Поэтому при рассмотрении структуры хилиастического сознания и его дальнейшей судьбы почти не имеет значения (оно важно скорее для истории мотивов поведения и их изменения), что пространственную утопию вытесняет утопия временная и что в эпоху рационализма и Просвещения вакуум, образовавшийся в утопии, заполняется замкнутой системой рациональной дедукции. Ведь в известном смысле рационально аксиоматический подход, замкнутая дедукция и внутренне сбалансированное равновесие входящих в данную аксиоматику мотивов способны в такой же мере гарантировать ту внутреннюю замкнутость и ту отчужденность миру, которую предоставляли прежние мечты[152].

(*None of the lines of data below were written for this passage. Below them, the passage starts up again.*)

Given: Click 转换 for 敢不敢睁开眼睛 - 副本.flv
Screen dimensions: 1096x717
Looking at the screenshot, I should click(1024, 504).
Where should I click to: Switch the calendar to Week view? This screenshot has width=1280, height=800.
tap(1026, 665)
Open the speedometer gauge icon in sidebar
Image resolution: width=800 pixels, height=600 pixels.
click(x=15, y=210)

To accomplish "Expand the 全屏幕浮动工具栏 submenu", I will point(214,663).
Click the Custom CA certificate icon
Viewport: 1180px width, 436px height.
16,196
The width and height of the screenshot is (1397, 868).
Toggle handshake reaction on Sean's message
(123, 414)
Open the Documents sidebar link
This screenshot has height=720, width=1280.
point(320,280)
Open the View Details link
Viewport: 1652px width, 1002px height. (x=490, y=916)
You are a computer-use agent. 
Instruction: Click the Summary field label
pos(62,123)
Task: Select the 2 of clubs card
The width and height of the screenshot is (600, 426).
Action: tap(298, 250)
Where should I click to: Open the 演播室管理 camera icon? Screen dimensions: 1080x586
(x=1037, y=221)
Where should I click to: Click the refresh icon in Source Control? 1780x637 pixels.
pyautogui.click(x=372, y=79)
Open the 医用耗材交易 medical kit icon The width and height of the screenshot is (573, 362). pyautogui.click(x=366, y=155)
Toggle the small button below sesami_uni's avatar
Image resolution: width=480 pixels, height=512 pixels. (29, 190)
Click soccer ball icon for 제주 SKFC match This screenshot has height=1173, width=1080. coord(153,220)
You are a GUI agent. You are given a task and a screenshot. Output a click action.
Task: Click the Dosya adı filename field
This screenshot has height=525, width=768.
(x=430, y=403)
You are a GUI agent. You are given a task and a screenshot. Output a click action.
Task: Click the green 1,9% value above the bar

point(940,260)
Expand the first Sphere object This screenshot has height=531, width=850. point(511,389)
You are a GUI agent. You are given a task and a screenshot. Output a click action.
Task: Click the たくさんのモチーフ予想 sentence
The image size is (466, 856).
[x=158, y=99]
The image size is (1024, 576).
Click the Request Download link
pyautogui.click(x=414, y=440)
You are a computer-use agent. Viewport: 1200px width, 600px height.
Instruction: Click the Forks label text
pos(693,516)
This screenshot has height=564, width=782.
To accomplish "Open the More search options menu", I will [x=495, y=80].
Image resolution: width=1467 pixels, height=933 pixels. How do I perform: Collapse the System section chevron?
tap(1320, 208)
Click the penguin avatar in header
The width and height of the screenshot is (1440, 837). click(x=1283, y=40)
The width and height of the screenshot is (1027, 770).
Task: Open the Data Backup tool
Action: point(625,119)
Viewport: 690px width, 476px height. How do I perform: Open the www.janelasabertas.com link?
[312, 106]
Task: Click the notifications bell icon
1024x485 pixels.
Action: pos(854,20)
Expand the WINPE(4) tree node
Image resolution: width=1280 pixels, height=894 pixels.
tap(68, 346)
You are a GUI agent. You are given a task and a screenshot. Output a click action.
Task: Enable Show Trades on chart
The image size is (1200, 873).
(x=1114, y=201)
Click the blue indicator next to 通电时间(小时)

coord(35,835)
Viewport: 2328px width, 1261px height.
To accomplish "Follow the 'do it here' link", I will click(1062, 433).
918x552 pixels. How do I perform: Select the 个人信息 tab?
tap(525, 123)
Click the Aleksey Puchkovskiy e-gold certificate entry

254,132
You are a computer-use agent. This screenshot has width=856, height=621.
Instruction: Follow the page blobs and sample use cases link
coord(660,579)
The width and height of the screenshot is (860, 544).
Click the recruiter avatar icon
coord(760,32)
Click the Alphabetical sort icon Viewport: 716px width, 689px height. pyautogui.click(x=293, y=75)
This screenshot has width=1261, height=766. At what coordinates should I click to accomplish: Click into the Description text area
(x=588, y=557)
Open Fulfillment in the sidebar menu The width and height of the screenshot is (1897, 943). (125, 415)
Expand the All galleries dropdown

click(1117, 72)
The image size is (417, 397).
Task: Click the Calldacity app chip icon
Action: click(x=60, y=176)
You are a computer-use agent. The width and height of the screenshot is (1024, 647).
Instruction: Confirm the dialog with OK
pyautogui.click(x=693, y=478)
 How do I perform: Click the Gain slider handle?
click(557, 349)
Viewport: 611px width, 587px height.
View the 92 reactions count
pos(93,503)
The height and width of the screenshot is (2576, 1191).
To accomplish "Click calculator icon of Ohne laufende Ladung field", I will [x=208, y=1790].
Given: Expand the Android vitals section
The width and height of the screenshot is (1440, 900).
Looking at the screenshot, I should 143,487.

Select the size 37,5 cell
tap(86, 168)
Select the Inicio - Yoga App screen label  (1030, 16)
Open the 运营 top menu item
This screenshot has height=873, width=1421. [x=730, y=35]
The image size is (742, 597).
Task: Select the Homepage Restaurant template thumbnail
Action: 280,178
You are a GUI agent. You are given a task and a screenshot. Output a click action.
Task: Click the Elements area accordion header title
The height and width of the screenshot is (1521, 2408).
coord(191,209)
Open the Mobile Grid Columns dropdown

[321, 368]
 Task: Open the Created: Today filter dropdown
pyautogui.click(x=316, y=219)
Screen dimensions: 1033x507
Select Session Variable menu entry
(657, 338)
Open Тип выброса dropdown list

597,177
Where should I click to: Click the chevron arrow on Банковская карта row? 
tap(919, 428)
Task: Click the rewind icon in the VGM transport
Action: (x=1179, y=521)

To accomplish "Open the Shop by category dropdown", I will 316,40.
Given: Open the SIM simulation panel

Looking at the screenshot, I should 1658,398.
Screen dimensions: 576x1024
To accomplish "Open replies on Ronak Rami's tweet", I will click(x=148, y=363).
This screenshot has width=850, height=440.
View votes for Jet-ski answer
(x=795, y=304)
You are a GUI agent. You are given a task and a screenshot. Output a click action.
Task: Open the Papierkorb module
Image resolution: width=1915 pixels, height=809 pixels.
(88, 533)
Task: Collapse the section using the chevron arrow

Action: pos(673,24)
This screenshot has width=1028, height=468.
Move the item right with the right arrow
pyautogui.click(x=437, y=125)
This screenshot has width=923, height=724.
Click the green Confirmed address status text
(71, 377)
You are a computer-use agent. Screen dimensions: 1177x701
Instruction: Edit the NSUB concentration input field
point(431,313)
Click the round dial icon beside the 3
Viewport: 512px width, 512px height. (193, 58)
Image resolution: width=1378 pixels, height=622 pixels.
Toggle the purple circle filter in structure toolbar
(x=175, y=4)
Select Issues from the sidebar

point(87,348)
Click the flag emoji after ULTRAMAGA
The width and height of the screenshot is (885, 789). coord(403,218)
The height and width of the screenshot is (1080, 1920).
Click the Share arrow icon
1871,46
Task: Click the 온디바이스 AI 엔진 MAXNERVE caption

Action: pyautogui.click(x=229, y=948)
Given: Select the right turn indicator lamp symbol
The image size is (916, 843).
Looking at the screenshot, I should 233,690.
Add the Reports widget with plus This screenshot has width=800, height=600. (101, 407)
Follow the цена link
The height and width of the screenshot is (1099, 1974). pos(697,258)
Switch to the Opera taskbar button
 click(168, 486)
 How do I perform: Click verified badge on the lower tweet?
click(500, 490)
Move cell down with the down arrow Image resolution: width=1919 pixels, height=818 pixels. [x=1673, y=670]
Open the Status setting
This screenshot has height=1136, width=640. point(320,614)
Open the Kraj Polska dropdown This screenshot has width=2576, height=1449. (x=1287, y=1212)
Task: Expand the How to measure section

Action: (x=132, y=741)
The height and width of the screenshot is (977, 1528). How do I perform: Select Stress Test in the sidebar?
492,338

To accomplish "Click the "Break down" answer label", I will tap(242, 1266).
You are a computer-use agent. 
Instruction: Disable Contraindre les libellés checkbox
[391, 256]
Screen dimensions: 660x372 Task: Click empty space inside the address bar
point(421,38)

Отрешенность от пространства и времени, от того, что правильно и значимо в чисто рациональном понимании, в определенном смысле еще более способна превратиться в «потусторонность», в находящуюся вне мирской жизни точку, чем это могли сделать утопические мечты с их посюсторонним чувственным содержанием.
Нет ничего более потустороннего, чем рациональная замкнутая система, нет ничего, что при известных обстоятельствах таило бы в себе такую иррациональную мощь, как строго ограниченные своими рамками мысленные построения. Правда, в каждой рациональной системе заключена угроза того, что хилиастический экстаз ослабнет в этой сфере мысли; именно поэтому не каждая рациональная утопия может быть эквивалентом хилиастического ожидания и выполнять в этом смысле функцию отрешенности и отчужденности от мира. Абстрактность рациональной утопии, ее отрицание чувственности противоречит эмоциональной полноте хилиастического ожидания преобразующего момента. Тем самым рациональное утопическое сознание может неожиданно стать первым противником хилиастического сознания, и действительно либерально-гуманистическая утопия по своей тенденции все больше противопоставляет себя хилиазму.